> **To do**
In the records below, find the line containing "Click the Single", then reproduce that line and every one after it to the end, exactly and alone.

-------- The data

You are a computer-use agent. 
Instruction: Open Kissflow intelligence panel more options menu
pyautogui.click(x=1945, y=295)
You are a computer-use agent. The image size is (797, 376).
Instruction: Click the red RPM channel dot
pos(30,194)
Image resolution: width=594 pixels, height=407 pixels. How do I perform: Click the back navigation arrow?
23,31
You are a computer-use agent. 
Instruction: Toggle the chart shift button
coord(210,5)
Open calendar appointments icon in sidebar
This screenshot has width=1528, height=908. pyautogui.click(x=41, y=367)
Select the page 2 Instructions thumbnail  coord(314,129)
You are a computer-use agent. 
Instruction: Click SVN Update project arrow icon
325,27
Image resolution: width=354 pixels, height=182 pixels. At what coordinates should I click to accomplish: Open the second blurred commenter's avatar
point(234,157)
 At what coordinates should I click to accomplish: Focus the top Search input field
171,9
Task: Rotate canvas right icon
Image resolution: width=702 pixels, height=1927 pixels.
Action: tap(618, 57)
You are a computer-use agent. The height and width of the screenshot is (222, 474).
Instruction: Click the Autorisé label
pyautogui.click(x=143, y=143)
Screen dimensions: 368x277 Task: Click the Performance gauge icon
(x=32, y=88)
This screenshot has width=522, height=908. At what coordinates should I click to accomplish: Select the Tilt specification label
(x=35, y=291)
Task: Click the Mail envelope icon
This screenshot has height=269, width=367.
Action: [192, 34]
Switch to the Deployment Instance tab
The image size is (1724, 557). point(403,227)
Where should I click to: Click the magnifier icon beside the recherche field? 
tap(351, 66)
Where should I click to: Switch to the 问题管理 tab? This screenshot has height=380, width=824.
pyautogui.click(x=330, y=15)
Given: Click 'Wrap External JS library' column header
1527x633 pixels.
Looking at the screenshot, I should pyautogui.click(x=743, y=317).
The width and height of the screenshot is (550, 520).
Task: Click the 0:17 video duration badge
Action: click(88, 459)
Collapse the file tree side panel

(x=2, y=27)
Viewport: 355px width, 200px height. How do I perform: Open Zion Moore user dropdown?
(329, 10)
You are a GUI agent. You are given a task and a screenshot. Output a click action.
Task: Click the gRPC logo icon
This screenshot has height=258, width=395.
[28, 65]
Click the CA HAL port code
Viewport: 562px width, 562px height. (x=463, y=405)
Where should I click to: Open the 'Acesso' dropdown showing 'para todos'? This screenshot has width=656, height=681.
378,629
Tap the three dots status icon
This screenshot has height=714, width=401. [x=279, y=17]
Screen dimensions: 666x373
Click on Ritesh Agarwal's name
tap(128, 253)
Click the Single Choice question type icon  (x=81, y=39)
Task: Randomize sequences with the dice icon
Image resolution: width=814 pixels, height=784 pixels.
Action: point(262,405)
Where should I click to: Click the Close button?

----------------

> **Exercise output**
Click the Single Choice question type icon  (x=81, y=39)
Task: Randomize sequences with the dice icon
Image resolution: width=814 pixels, height=784 pixels.
Action: point(262,405)
Where should I click to: Click the Close button?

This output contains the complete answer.